▶ _Work to be completed_
All of the records below need to be written out exactly, but without the pictures.

Top of Records for this task

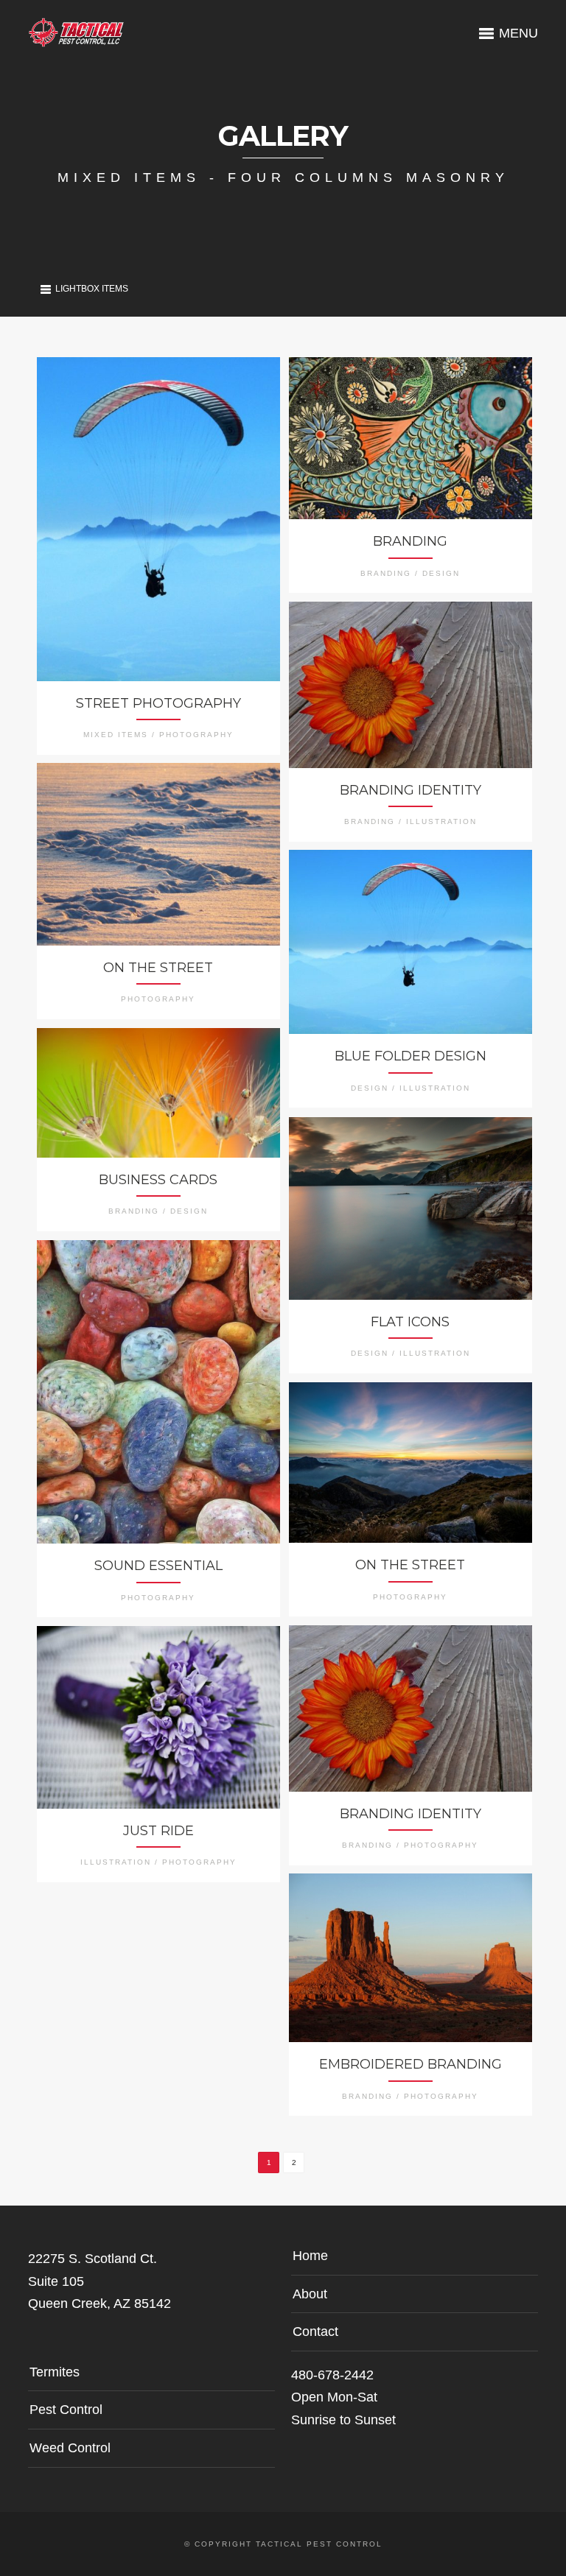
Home (310, 2255)
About (310, 2294)
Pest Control (65, 2409)
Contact (315, 2331)
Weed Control (70, 2447)
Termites (54, 2372)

Bottom of Records for this task

▶ _Your response_
Home (310, 2255)
About (310, 2294)
Pest Control (65, 2409)
Contact (315, 2331)
Weed Control (70, 2447)
Termites (54, 2372)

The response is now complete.